GIVEN RECORDS ->
# # # #
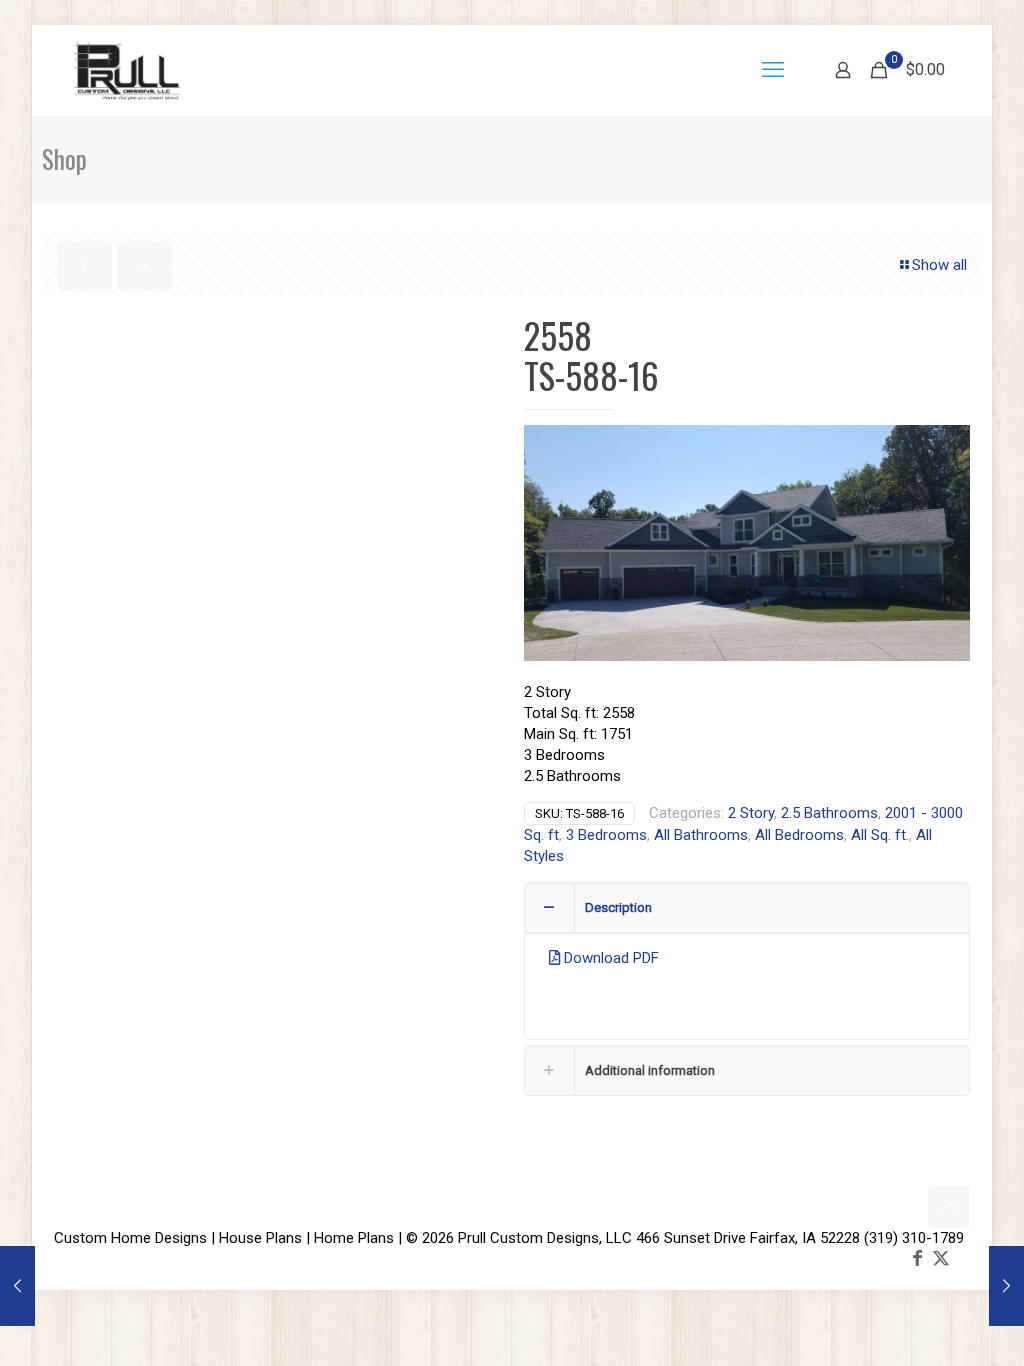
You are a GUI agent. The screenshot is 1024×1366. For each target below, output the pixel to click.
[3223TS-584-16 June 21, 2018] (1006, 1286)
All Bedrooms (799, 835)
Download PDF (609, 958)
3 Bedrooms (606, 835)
# # # #
TASK ->
All of the records must come back exactly as they stand, minus every picture.

EXPECTED ANSWER ->
You are a GUI agent. The screenshot is 1024×1366. For each target below, output the pixel to click.
[3223TS-584-16 June 21, 2018] (1006, 1286)
All Bedrooms (799, 835)
Download PDF (609, 958)
3 Bedrooms (606, 835)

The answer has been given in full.